Kepala Bidang Teknis BBTNBKDS Ardi Andono mengatakan, secara umum kondisi orangutan yang sudah dilepasliarkan tidak mengalami kendala berarti. “Pada pelepasliaran ketiga, jantan tunggal, dia sudah masuk ke hutan. Tidak perlu rehabilitasi, karena berasal dari kawasan taman nasional. Sifat liarnya masih ada.”
TNBK kata Ardi, secara keseluruhan, kondisinya aman untuk dijadikan lokasi pelepasliaran orangutan. Untuk memastikan keamanan, pihaknya terus memantau berkala. “Kami monitoring, cari jejaknya. Biasanya, setelah tiga bulan mereka masuk jauh ke hutan. Artinya, orangutan itu sudah bisa beradaptasi di alam liar,” ucapnya.

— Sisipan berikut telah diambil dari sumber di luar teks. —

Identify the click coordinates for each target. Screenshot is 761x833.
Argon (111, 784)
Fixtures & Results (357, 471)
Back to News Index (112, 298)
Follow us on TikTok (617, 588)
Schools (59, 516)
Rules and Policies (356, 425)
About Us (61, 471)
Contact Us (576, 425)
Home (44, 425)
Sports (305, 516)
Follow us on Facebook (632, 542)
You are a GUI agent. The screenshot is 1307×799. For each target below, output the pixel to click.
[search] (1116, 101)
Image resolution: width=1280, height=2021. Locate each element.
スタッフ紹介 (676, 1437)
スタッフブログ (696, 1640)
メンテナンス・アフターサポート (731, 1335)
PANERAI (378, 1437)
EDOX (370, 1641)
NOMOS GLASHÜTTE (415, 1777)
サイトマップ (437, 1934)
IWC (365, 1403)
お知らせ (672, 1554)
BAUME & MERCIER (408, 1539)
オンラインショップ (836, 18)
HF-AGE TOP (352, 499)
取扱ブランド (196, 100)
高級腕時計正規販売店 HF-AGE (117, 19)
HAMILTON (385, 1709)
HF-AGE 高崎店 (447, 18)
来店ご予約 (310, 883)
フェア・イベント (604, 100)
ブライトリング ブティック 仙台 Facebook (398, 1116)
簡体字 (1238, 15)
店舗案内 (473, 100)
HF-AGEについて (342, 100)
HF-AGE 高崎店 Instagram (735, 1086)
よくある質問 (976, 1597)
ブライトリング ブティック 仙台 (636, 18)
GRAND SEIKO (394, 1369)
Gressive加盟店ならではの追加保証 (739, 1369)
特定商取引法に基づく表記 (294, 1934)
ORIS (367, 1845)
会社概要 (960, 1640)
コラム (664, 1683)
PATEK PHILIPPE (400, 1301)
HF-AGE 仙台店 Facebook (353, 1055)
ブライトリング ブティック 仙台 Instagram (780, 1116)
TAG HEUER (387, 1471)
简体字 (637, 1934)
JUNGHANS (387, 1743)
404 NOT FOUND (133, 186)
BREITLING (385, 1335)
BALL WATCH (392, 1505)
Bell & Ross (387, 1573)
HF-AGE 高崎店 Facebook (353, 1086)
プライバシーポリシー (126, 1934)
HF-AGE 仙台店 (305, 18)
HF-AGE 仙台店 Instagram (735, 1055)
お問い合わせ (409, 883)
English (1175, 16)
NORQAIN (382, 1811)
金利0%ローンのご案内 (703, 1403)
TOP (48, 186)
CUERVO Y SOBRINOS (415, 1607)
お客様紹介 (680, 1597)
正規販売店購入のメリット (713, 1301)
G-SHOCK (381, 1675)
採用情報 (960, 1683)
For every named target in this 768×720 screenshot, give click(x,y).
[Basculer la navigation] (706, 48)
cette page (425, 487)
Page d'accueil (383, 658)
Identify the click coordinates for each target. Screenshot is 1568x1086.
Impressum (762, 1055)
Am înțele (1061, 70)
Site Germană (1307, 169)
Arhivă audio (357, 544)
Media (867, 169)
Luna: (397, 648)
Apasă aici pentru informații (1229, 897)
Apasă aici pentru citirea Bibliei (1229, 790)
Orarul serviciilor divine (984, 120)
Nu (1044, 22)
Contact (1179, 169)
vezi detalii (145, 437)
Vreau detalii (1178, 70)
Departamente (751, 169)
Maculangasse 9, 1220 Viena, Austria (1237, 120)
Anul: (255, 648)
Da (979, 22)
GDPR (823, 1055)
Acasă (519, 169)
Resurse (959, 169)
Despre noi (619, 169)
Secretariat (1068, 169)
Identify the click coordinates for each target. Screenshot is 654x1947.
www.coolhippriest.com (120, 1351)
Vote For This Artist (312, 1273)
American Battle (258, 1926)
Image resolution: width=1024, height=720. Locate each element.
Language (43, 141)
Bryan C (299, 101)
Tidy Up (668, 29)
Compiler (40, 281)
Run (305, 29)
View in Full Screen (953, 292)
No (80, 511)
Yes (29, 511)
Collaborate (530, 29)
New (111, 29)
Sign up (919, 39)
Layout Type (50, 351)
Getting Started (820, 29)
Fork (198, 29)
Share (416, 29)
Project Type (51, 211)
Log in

Di TNBK, lanjut Ardi, berdasarkan survei 2018, terdapat 704 individu orangutan. Dari sisi keamanan, masyarakat sudah sadar menjaga taman nasional. “Harapannya, populasi orangutan meningkat. TNBK merupakan habitat terbaik di Kalimantan Barat untuk subspesies Pongo pygmaeus pygmaeus. Penelitian mendalam bisa dilakukan di sini,” tandasnya.